_Direction A_. In the book description, what stamp on the front free endpaper verso identifies the binder?
_Direction B_. Please print the stretch of the book description from "Poems, Chiefly in" through "edition of 1786.".

_Passage given_.
***

Poems, Chiefly in the Scottish Dialect, in a fine, 19th century, full Morocco binding commissioned by Sir William Stirling-Maxwell, 9th Baronet and Chancellor of the University of Glasgow, whose Special Collections Department holds the Stirling Maxwell Collection.
Edinburgh: Printed for the author, and sold by William Creech, 1787. First Edinburgh edition (second, expanded edition). Leather. This is the 1787 first Edinburgh edition of the poet's first volume of poems, featuring suitably Scottish provenance. This Edinburgh edition is the second, expanded edition following the shorter, "Kilmarnock" edition of 1786.
In this copy, Roxburgh is misspelled as "Boxburgh" at p.xxxvii and p. 232 misprinted as "(332)". The word "stinking" in lieu of "skinking" appears at p.263. The edition was originally issued in French gray paper boards. This copy is bound in presumed 19th century deep green, pebble-grain Morocco with raised spine bands framed by double blind rules and stylized hinge extensions onto the adjacent covers, the covers with double blind rule borders and blind ruled edges. The binder is identified via their stamp “LEIGHTON, BREWER ST” on the front free endpaper verso. “John Leighton, one of a family of bookbinders who were in business in London from 1764 until 1920, opened his shop in Brewer Street, Golden Square, in 1820.”
This was an individually commissioned binding; the sole previous ownership mark is the armorial bookplate affixed to the front pastedown of "William Stirling". The bookplate features the coat of arms of Clan Stirling, which is repeated in blind at the center of the front cover. The center rear cover features the initials "WS" within a decoratively bordered circular device. The contents are bound with all edges gilt, red and gold head and tail bands, and red, green, and white tartan pattern endpapers framed by double blind-ruled turn-ins.

***

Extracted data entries
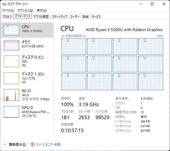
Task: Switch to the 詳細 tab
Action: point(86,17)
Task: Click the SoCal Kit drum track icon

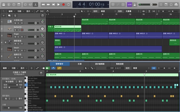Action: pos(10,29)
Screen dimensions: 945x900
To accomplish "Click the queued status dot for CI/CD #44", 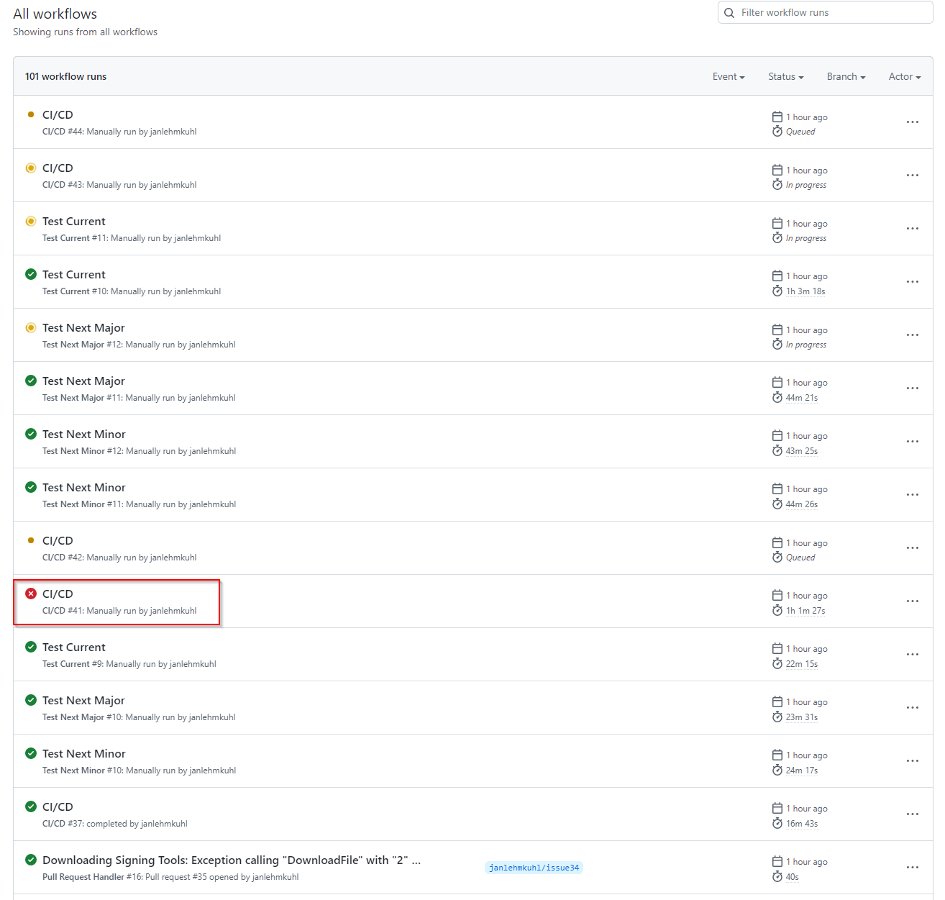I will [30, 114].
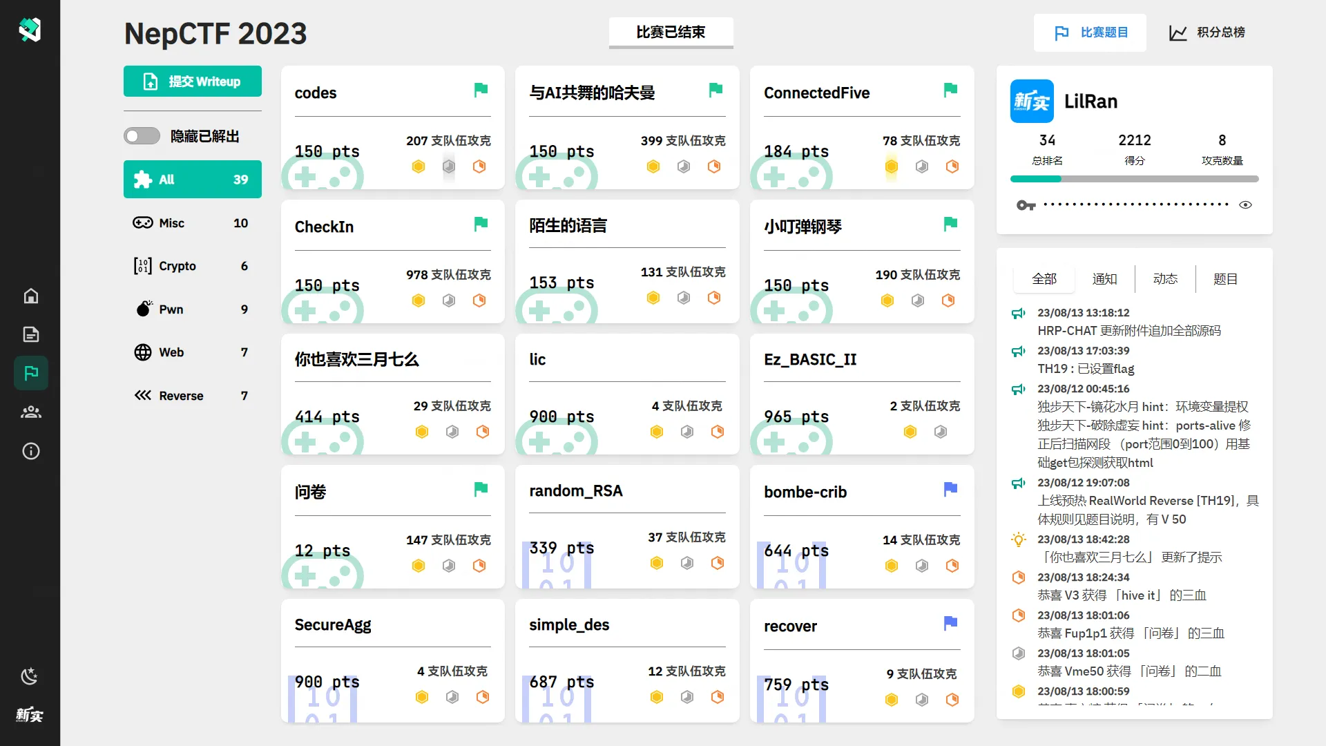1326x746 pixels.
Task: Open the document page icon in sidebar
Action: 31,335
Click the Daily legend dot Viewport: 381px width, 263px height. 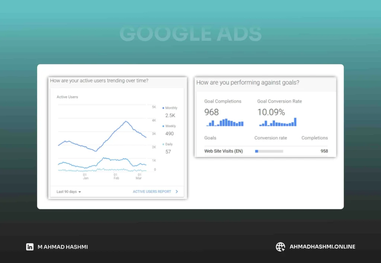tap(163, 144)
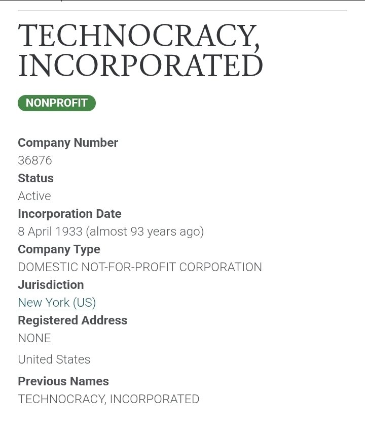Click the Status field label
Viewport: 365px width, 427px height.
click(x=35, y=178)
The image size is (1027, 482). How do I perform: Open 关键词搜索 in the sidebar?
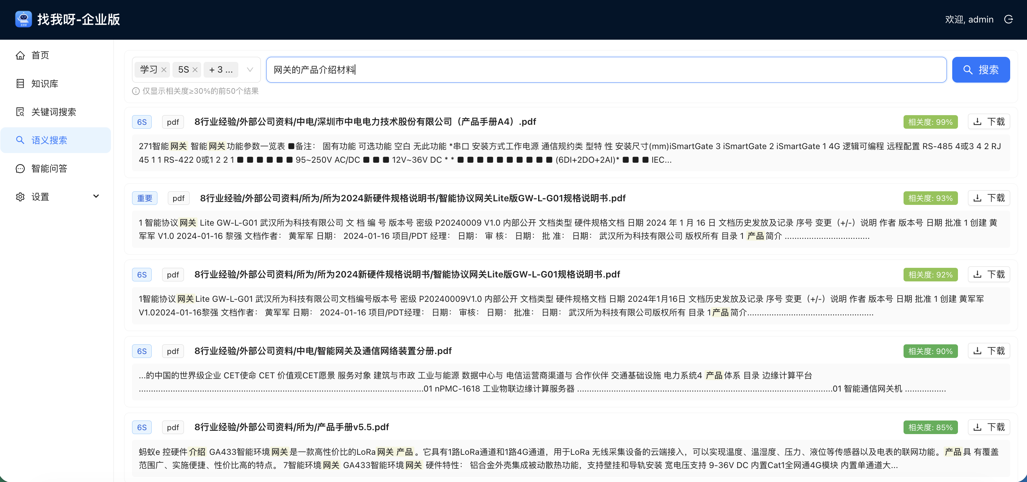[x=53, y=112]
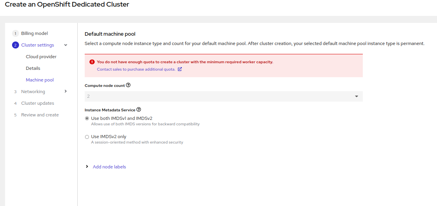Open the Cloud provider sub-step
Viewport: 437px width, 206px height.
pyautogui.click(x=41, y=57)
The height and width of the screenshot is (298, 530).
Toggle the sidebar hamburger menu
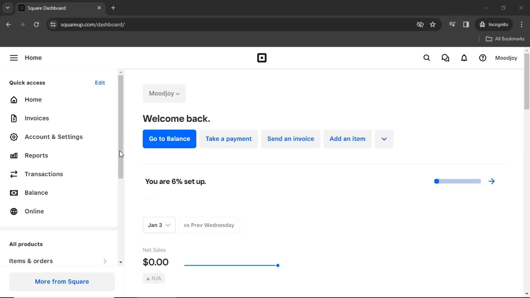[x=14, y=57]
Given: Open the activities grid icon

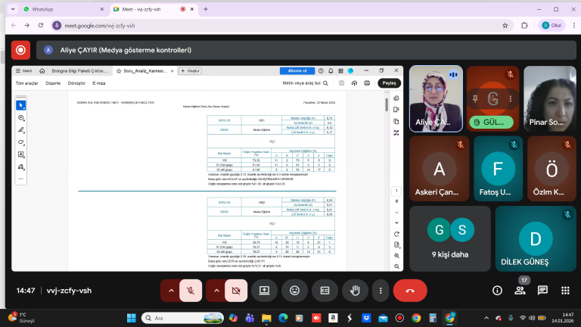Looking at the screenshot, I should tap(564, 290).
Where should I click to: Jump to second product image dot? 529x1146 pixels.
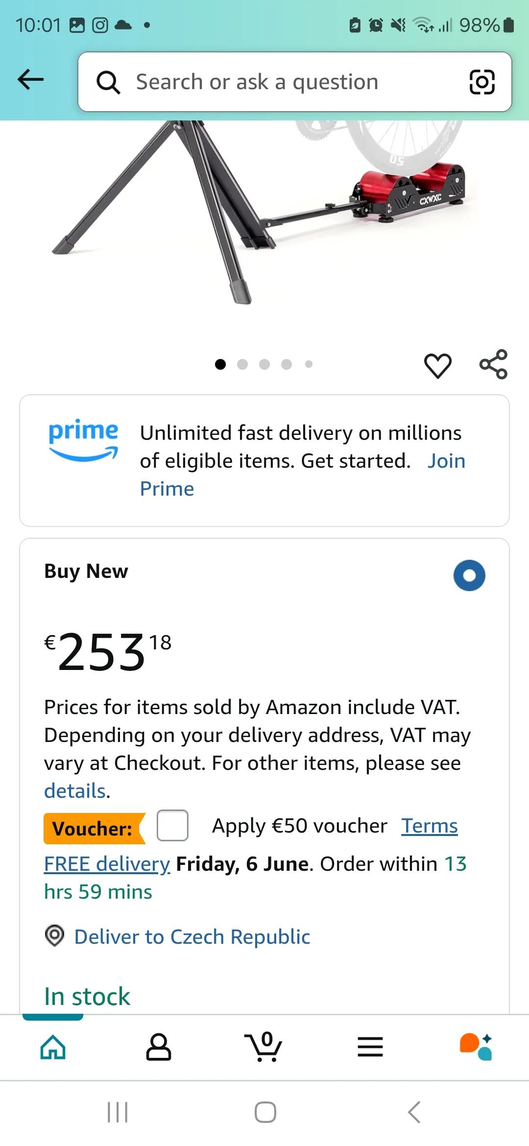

***

_Correct output A_. “LEIGHTON, BREWER ST”

_Correct output B_.
Poems, Chiefly in the Scottish Dialect, in a fine, 19th century, full Morocco binding commissioned by Sir William Stirling-Maxwell, 9th Baronet and Chancellor of the University of Glasgow, whose Special Collections Department holds the Stirling Maxwell Collection.
Edinburgh: Printed for the author, and sold by William Creech, 1787. First Edinburgh edition (second, expanded edition). Leather. This is the 1787 first Edinburgh edition of the poet's first volume of poems, featuring suitably Scottish provenance. This Edinburgh edition is the second, expanded edition following the shorter, "Kilmarnock" edition of 1786.